I’ve made my position on the House impeachment inquiry quite clear. It’s absolutely impeachable conduct for a president to distort international diplomacy in a strategically vital region of the world to attempt to coerce a desperate, dependent ally into investigating a crackpot conspiracy theory and a domestic political opponent. The president put his own interests above the country—and not in a minor matter. It’s important to set a precedent that such conduct is intolerable.

But in setting a good precedent, the House needs to take care that it doesn’t set a bad precedent—punishing a president for asserting the same legal defenses and advancing the same legal theories that presidents of both parties have advanced for decades. 

The House Intelligence Committee condemned Trump for his refusal to grant permission for close aides (like his acting chief of staff and former national security adviser) to testify before Congress. The administration is claiming that these close aides enjoy constitutional immunity from congressional summons. As I explained in a previous newsletter, this is not a fringe position.

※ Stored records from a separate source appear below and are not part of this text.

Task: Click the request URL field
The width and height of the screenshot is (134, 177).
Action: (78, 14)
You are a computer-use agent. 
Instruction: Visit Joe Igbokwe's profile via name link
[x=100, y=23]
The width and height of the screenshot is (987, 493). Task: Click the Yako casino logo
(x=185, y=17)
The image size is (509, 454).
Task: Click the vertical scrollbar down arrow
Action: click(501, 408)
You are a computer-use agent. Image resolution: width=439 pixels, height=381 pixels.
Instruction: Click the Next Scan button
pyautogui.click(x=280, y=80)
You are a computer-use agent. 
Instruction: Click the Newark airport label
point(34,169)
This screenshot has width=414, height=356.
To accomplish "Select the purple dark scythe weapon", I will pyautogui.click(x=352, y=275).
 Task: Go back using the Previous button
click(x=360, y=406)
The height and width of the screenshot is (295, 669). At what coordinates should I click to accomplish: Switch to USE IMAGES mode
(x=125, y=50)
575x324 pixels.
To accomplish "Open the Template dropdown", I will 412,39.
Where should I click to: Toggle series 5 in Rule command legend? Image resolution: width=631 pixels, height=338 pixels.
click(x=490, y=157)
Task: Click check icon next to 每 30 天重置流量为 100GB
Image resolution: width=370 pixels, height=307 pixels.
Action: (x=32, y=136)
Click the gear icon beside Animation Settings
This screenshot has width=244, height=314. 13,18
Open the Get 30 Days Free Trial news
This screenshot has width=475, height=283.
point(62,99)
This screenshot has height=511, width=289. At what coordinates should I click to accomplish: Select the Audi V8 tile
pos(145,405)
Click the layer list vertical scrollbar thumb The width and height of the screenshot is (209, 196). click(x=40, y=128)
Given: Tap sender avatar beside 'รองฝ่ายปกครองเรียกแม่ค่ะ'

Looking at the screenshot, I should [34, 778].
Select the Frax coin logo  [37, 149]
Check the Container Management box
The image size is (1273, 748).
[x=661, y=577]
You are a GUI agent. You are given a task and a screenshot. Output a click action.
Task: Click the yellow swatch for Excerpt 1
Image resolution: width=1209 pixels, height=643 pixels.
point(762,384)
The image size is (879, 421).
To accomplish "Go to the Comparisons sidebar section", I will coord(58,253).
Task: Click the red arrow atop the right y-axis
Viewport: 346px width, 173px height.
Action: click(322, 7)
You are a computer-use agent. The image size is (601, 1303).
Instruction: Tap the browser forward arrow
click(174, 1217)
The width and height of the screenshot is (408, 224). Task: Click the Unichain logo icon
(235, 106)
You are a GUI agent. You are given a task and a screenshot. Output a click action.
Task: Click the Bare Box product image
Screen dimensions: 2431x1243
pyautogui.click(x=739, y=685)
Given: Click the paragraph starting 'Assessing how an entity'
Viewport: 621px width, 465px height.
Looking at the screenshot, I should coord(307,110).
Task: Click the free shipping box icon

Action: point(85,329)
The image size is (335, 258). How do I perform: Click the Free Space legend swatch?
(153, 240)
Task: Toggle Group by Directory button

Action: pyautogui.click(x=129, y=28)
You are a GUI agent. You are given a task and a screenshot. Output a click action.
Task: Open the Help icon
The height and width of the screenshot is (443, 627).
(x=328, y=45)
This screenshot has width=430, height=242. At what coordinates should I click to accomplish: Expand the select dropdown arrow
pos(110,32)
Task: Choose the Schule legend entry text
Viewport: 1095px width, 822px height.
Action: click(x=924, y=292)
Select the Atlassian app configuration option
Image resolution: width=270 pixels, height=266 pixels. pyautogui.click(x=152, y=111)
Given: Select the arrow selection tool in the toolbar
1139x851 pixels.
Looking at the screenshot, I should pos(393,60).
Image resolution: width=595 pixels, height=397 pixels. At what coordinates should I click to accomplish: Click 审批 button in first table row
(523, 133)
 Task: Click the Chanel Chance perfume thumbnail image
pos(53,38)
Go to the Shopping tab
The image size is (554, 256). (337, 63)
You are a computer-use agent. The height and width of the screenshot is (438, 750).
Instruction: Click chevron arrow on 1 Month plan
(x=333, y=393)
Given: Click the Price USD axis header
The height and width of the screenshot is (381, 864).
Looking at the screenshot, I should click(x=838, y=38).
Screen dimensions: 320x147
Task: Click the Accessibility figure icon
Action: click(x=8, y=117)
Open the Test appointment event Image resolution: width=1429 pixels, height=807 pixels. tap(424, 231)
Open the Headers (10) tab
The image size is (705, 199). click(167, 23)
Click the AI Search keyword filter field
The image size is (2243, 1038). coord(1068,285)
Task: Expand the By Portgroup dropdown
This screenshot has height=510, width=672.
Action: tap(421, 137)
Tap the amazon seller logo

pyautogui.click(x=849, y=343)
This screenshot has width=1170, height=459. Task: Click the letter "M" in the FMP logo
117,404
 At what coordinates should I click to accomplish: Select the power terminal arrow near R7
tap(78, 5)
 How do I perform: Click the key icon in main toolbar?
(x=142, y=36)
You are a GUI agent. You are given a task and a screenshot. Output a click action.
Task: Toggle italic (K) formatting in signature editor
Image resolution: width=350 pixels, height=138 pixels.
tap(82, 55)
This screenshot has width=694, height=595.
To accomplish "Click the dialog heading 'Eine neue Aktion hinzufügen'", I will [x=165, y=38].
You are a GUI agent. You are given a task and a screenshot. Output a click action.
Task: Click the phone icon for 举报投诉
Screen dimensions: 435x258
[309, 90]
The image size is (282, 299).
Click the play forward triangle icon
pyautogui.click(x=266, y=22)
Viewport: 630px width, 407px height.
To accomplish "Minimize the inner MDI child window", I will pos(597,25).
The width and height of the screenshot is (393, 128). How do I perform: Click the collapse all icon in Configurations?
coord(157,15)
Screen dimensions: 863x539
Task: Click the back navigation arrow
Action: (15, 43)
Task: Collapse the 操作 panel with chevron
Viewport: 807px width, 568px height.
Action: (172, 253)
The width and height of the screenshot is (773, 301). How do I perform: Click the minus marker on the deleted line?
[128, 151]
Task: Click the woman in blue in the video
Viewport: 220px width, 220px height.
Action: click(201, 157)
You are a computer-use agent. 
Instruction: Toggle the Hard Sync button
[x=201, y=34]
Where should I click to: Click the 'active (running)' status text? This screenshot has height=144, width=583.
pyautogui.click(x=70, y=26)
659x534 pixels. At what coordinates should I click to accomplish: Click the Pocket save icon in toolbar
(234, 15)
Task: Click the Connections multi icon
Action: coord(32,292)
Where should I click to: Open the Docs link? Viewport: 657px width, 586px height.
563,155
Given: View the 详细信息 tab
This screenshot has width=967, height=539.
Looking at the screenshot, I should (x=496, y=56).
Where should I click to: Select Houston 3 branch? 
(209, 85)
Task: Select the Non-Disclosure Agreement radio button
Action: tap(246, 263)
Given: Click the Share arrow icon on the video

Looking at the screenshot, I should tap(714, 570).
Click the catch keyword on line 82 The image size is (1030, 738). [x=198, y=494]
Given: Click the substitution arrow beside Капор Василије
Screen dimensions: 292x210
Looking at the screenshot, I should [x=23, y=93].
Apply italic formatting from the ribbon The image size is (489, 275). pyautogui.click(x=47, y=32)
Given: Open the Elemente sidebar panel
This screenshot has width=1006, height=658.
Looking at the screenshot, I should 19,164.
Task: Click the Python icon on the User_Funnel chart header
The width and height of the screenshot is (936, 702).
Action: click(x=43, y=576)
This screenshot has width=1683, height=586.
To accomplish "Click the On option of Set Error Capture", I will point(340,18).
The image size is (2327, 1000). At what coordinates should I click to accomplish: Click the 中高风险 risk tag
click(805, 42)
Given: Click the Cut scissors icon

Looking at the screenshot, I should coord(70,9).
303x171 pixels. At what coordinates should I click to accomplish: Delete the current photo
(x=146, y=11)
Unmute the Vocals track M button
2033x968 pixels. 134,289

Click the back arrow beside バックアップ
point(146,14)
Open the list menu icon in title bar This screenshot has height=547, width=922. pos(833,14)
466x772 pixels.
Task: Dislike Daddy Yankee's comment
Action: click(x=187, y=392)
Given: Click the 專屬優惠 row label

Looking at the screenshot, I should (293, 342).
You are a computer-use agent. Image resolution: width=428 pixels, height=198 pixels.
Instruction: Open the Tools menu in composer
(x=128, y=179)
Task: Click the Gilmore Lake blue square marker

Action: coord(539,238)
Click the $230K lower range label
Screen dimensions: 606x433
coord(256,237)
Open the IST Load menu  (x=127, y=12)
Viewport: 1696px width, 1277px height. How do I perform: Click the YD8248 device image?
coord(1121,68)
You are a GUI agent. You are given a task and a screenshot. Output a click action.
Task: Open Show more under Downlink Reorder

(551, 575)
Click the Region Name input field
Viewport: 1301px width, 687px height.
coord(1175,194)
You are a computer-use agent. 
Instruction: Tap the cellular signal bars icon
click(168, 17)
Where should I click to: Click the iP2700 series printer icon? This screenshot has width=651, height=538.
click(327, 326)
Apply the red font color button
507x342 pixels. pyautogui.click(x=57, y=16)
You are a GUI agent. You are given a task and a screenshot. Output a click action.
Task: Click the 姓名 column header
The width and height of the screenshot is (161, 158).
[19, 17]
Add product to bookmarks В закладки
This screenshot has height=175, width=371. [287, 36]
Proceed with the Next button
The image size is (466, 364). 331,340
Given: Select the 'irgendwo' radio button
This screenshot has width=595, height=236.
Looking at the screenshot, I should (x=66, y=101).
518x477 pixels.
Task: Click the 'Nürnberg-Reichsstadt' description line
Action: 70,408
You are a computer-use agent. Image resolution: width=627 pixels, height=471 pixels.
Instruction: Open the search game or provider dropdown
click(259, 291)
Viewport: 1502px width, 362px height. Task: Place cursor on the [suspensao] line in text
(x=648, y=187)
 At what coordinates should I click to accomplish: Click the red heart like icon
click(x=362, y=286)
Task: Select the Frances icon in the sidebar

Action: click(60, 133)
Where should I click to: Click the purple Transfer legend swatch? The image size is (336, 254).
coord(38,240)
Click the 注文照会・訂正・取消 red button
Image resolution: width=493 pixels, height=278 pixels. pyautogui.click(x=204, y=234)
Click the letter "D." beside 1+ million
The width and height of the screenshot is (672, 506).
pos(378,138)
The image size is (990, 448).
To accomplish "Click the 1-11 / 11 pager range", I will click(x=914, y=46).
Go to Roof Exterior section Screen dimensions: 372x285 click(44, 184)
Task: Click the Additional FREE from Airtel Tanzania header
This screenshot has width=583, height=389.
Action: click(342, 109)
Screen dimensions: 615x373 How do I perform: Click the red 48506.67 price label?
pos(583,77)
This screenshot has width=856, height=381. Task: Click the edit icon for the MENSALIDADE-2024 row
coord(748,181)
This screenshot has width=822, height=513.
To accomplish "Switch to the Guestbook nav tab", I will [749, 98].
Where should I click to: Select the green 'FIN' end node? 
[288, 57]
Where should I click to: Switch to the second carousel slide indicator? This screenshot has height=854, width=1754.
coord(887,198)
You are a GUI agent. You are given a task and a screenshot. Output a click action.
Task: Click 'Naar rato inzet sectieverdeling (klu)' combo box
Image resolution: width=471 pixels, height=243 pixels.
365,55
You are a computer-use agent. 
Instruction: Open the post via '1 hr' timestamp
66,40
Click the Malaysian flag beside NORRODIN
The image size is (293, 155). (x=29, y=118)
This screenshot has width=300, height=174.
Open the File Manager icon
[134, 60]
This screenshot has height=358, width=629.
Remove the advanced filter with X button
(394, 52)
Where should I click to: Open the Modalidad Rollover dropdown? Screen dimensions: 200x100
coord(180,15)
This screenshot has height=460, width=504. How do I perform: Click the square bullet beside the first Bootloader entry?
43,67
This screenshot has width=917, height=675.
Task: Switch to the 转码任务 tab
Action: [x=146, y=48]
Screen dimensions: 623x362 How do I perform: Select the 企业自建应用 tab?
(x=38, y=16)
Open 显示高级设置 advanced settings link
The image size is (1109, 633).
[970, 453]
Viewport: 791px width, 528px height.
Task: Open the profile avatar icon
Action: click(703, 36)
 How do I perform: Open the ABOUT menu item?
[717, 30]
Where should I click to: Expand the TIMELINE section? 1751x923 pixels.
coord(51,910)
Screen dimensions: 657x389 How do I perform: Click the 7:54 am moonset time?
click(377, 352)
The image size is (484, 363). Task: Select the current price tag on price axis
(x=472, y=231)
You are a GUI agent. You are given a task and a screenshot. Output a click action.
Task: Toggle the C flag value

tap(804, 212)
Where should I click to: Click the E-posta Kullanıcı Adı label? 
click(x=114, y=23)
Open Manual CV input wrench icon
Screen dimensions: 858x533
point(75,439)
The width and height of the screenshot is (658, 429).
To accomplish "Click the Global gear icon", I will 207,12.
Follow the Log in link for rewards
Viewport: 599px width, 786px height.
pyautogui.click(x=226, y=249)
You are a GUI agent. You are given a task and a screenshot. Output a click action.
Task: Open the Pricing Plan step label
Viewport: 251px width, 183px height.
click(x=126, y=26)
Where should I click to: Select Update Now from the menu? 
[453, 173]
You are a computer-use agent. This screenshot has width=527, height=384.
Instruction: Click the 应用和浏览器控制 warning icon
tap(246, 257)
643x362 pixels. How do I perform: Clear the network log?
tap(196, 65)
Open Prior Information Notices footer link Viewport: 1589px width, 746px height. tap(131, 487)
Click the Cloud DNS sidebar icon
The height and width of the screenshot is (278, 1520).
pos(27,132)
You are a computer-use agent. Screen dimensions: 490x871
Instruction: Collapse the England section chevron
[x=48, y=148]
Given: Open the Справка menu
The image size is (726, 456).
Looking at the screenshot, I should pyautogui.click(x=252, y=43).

In 1971, then-Assistant Attorney General William Rehnquist defined the president’s position:

The President and his immediate advisers—that is, those who customarily meet with the President on a regular or frequent basis—should be deemed absolutely immune from testimonial compulsion by a congressional committee. They not only may not be examined with respect to their official duties, but they may not even be compelled to appear before a congressional committee.

Lest you think this was Nixon-era nonsense, long discarded by more reasonable presidents, this opinion was reaffirmed by the Clinton administration in 1996 and by the Obama administration in 2014. As the Obama DoJ explained, this asserted immunity “is rooted in the constitutional separation of powers, and in the immunity of the President himself from congressional compulsion to testify.” Since the president is “the head of one of the independent Branches of the federal government,” if Congress could force the president or one of his “immediate advisers” to testify, then the president’s “independence and autonomy from Congress” would be threatened.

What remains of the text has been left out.